### TASK GOAL
Count the lines in the rows below that contain the string "data". Reply with the number alone.
•••
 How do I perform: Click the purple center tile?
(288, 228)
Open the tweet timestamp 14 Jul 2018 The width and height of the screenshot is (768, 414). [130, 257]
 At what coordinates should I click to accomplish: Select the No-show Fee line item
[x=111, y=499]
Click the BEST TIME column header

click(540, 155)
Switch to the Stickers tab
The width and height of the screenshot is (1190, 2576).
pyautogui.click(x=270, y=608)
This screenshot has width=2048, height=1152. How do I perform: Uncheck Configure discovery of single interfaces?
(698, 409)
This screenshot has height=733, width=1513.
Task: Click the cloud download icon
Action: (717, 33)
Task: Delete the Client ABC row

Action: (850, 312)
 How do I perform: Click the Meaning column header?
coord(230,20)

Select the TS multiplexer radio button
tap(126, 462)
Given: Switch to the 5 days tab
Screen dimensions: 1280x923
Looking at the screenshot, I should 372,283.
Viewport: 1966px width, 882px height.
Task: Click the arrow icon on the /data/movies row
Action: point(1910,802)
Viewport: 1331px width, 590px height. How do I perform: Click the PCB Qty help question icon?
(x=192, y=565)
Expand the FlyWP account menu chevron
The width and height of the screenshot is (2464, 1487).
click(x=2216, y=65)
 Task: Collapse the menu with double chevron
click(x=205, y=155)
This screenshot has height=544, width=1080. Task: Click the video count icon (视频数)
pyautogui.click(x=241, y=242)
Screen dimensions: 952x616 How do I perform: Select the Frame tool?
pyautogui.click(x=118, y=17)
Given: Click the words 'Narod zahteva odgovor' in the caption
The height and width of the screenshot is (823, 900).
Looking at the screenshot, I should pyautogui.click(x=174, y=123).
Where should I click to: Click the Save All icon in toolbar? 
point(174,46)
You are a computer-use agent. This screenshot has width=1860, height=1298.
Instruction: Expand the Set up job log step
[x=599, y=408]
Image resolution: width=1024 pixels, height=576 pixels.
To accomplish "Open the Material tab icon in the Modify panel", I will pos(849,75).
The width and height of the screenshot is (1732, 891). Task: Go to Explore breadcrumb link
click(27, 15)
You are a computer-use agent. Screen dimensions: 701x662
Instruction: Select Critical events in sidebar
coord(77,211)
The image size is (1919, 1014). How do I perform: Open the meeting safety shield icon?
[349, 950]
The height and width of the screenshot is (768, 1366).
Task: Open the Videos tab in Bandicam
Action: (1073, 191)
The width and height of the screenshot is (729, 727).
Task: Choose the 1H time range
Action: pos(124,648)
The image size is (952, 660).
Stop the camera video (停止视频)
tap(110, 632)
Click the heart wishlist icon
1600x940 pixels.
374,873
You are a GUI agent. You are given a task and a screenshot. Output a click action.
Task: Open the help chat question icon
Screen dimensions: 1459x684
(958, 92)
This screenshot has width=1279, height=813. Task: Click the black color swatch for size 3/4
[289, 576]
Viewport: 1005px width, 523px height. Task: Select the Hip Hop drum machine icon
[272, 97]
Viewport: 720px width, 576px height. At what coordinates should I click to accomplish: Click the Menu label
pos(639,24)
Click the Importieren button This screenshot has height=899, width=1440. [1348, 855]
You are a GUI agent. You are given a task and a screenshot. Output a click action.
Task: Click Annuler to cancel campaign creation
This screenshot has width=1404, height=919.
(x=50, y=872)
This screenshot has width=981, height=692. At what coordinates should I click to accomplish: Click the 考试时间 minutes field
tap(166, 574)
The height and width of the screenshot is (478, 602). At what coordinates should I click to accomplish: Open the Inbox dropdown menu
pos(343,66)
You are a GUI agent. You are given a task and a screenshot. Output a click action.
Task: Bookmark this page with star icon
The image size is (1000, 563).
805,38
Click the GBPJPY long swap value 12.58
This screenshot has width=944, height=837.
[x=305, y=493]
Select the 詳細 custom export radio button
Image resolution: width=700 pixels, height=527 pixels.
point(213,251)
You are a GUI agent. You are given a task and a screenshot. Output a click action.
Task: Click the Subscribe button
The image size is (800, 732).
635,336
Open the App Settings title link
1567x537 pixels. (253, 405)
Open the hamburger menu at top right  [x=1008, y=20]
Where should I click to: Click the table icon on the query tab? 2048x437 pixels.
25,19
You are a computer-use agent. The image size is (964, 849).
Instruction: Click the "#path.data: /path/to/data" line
•••
### RESULT
2